Provided data>
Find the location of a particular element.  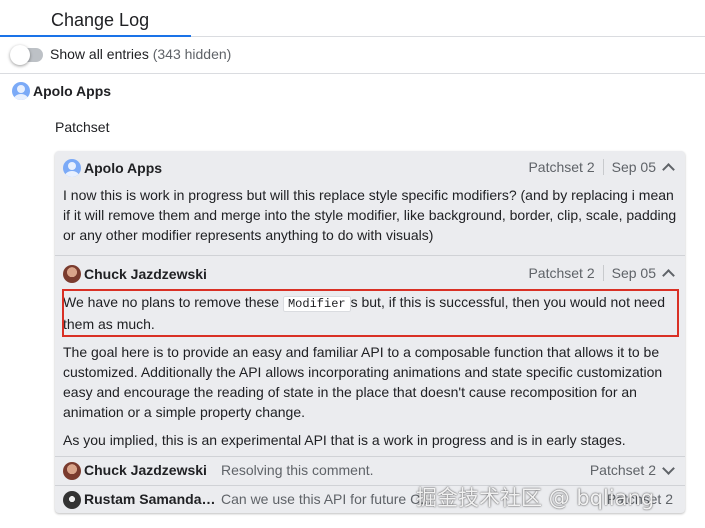

comment-header: Apolo Apps Patchset 2 Sep 05 is located at coordinates (374, 168).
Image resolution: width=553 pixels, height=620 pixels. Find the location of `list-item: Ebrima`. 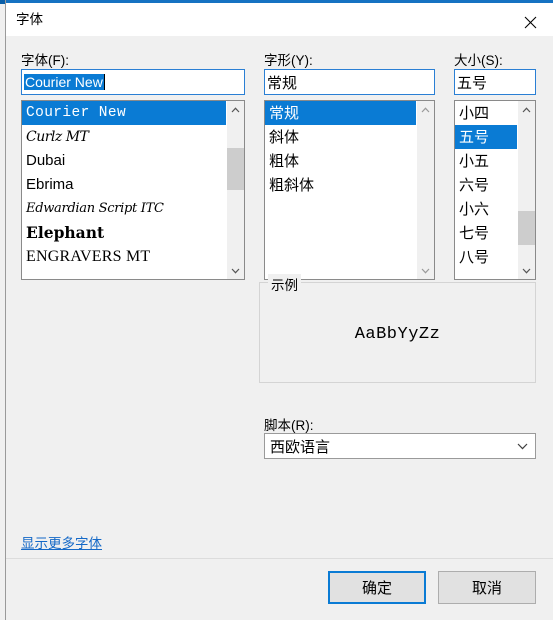

list-item: Ebrima is located at coordinates (124, 185).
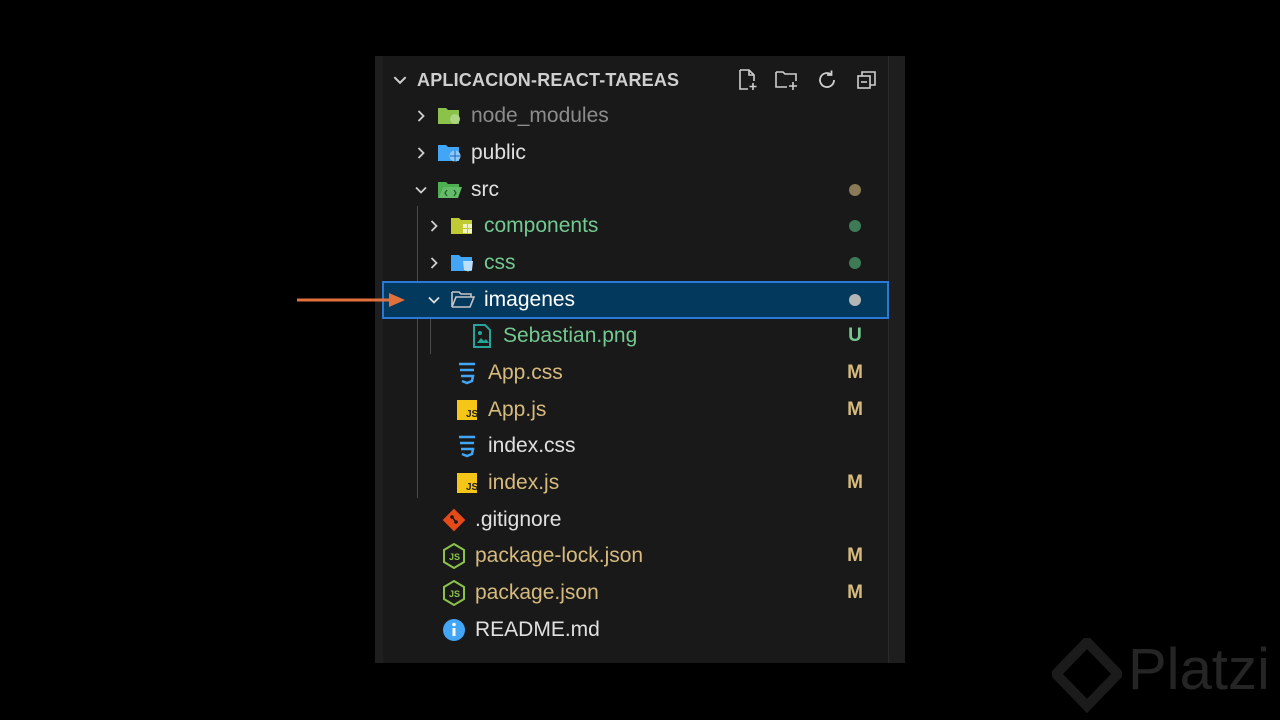 The width and height of the screenshot is (1280, 720). Describe the element at coordinates (632, 190) in the screenshot. I see `tree-item-src: src` at that location.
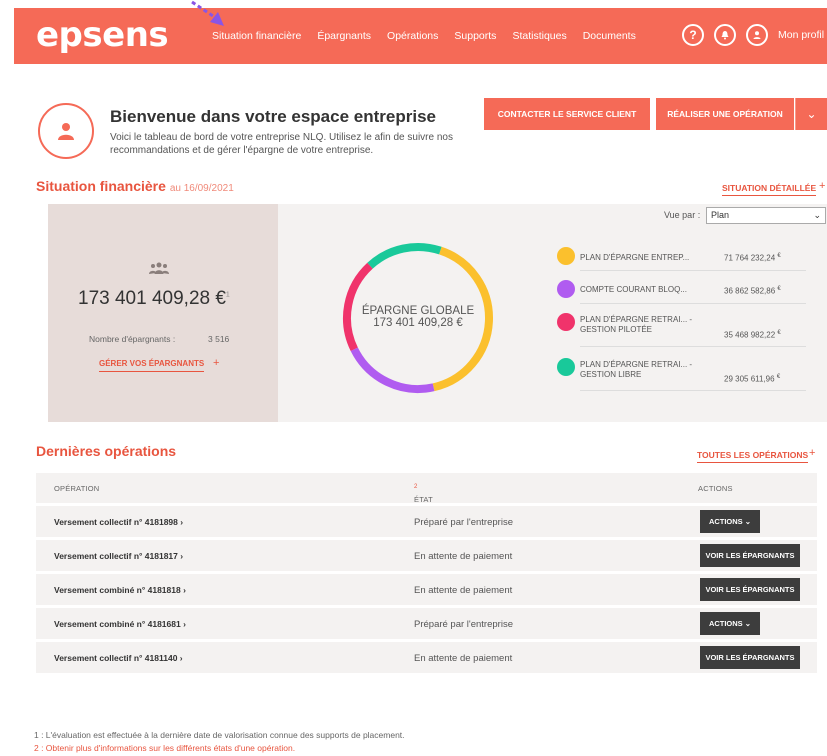 The height and width of the screenshot is (756, 827). Describe the element at coordinates (725, 114) in the screenshot. I see `make-operation-button: RÉALISER UNE OPÉRATION` at that location.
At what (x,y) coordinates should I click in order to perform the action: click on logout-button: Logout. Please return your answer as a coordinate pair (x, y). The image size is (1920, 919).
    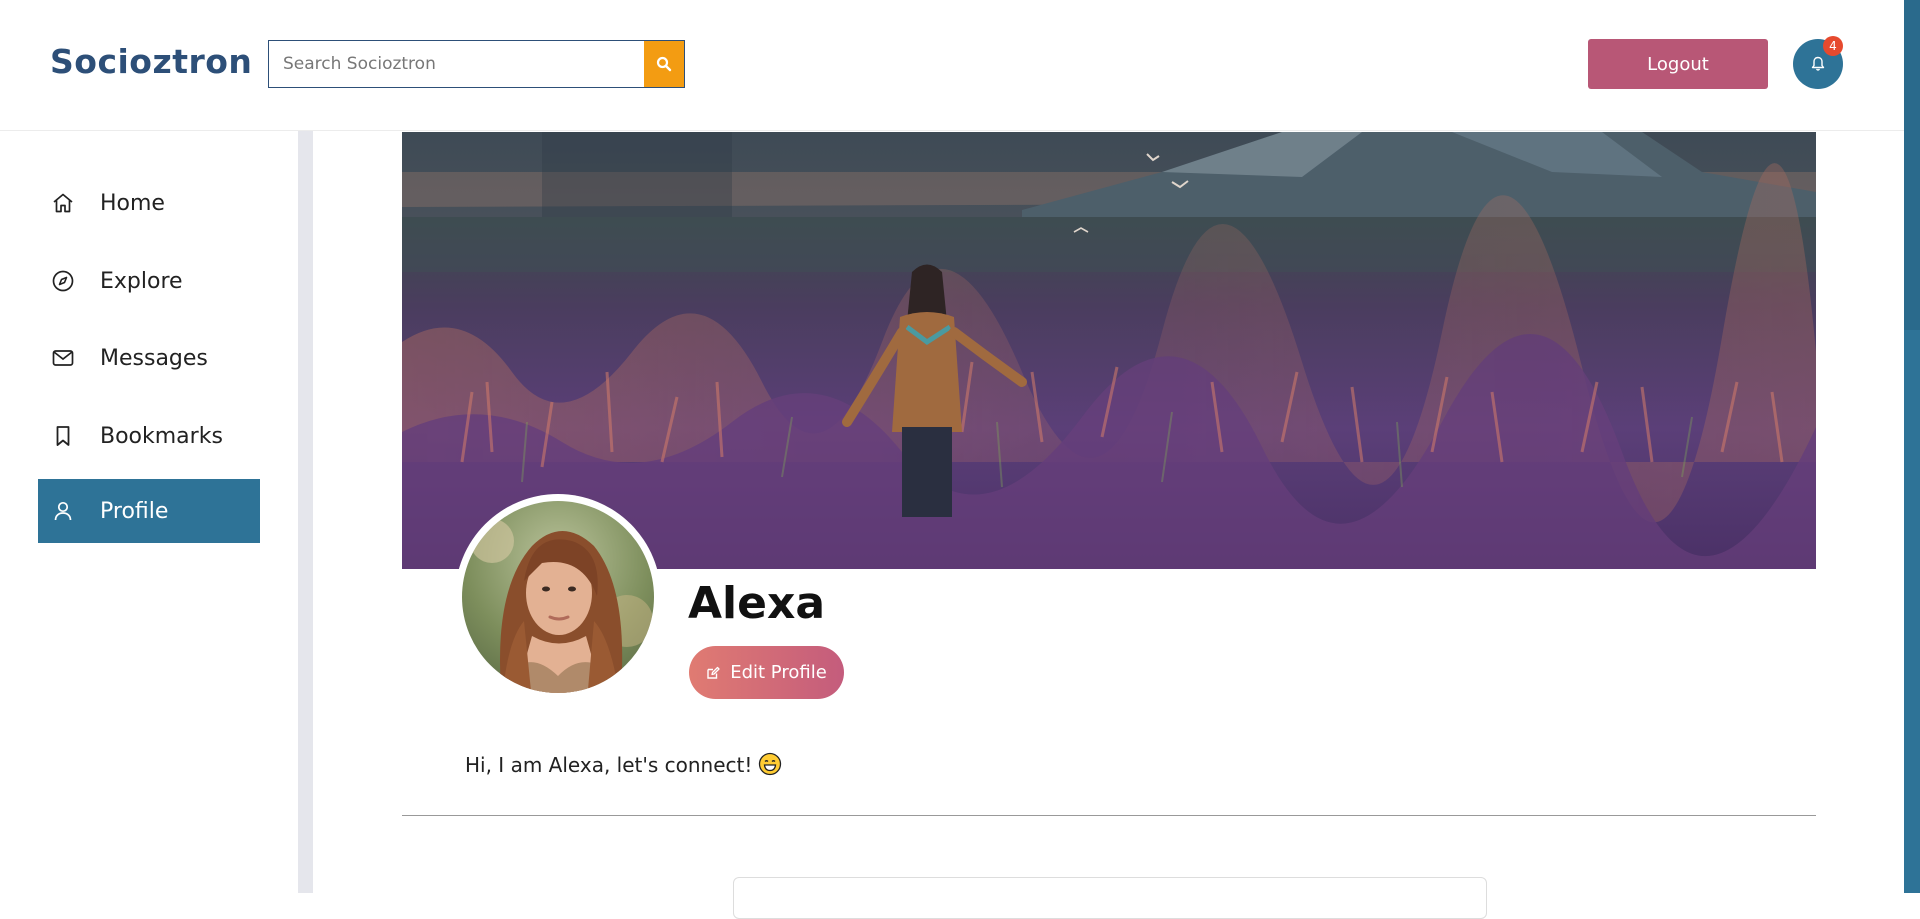
    Looking at the image, I should click on (1678, 64).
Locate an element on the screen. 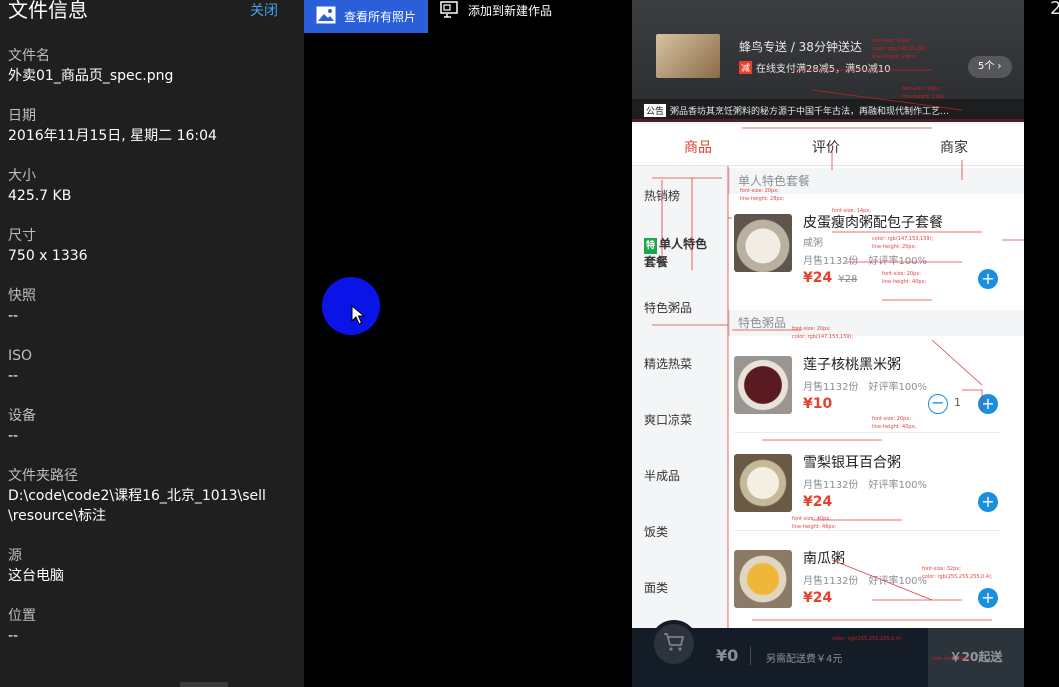 This screenshot has height=687, width=1059. add-to-creation-label: 添加到新建作品 is located at coordinates (510, 10).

Assignment>
Copy the rows word for word, starting at the line that contains "Image resolution: width=553" and ending at the line that contains "The height and", both included. Leave the pictures out of your answer.

Written answer>
Image resolution: width=553 pixels, height=620 pixels. Find the location of `list-item: Ebrima`. 

list-item: Ebrima is located at coordinates (124, 185).
 The width and height of the screenshot is (1280, 720). Describe the element at coordinates (632, 190) in the screenshot. I see `tree-item-src: src` at that location.
 The height and width of the screenshot is (756, 827). Describe the element at coordinates (725, 114) in the screenshot. I see `make-operation-button: RÉALISER UNE OPÉRATION` at that location.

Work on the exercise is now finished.